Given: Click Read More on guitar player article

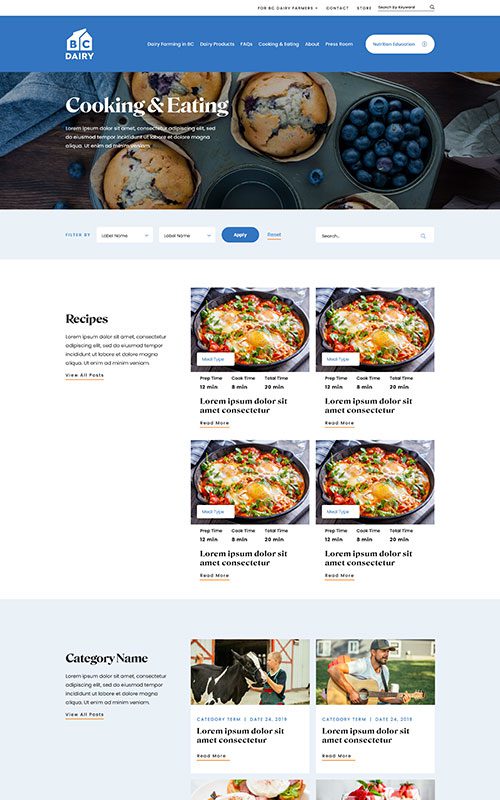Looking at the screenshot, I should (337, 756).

...

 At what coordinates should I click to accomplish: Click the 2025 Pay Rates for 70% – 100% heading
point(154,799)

* * *

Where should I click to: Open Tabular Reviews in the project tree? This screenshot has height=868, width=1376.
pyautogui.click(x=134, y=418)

[Tarefa a fazer]: Pode reproduzir sem nenhuma alteração o trecho da listagem que começa na linha que contém "Where should I" e termina na linha que contém "pyautogui.click(x=134, y=418)", incluindo as duas?

[Resposta escrita]:
Where should I click to: Open Tabular Reviews in the project tree? This screenshot has height=868, width=1376.
pyautogui.click(x=134, y=418)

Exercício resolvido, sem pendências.